Sophomore Aaliyah Ehiemua said her experiences with healthcare advocacy have shaped her goal of becoming a pediatric surgeon.
“This mindset fuels my mission to become part of the 4% of pediatric surgeons who are Black women because representation is not optional; it is necessary,” Ehiemua said.

Representation on stage
Beyond the pageant itself, contestants discussed initiatives ranging from healthcare advocacy to expanding opportunities for Black women in the arts. Harrison, for example, discussed creating an HBCU classical music program and expanding educational opportunities for Black women in the arts.
As the awards were announced, Derege received Miss Congeniality, voted by the contestants for her peer support and interpersonal leadership. Bah received Miss 1906, recognizing her as the standout first-year student embodying Alpha Phi Alpha values, and Davis was named runner-up and received Miss Kappa Theta, recognizing her overall excellence and chapter engagement.

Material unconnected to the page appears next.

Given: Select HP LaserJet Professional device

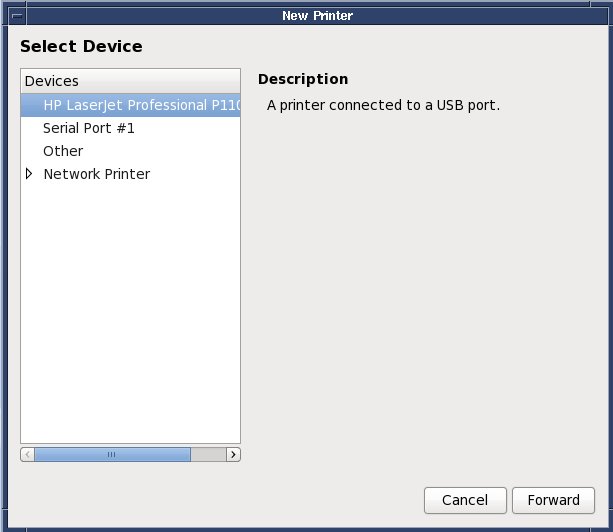Looking at the screenshot, I should click(140, 105).
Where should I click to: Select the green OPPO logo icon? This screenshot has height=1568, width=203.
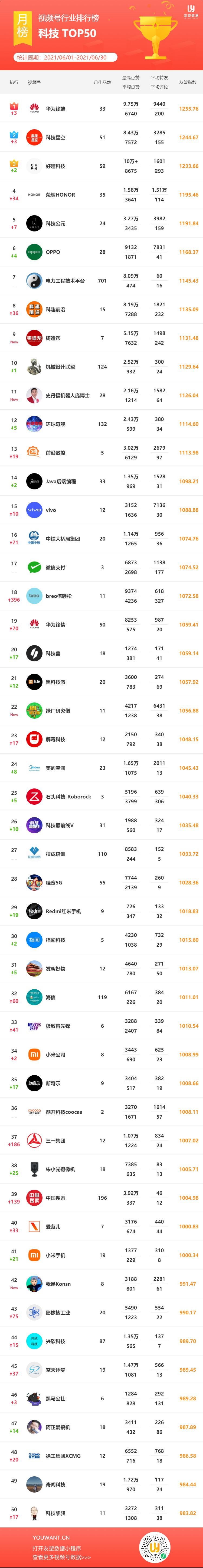pos(34,252)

When Harrison was crowned Miss Old Gold and Black 2026, the moment carried particular significance for a student pursuing classical music, a field where Black women remain underrepresented.
“I grew up in Atlanta, so I grew up with Spelman, Morehouse and Clark Atlanta all next to me, so that was what I dreamed of, but classical music told me no,” Harrison said.
For decades, Black musicians have challenged barriers within classical music. Figures such as Chevalier de Saint-Georges, often referred to as the “Black Mozart,” and contemporary cellist Sheku Kanneh-Mason have helped reshape perceptions of who belongs within the genre. At Vanderbilt, Harrison said she hopes to support Black classical musicians through her aspiration to become president of the upcoming Blair Black Musicians Association.
“If we are not represented, we do not know what we can achieve, and if we are not seeing ourselves in the places we want to be, then we do not know we can step into those rooms,” Davis said.

As the ceremony concluded, six Black women stood shoulder to shoulder holding roses and scholarship awards, having spent the evening transforming experiences too often overlooked into stories that demanded to be heard.
“Black women can be anything, and I do not want to put myself in a box,” she said.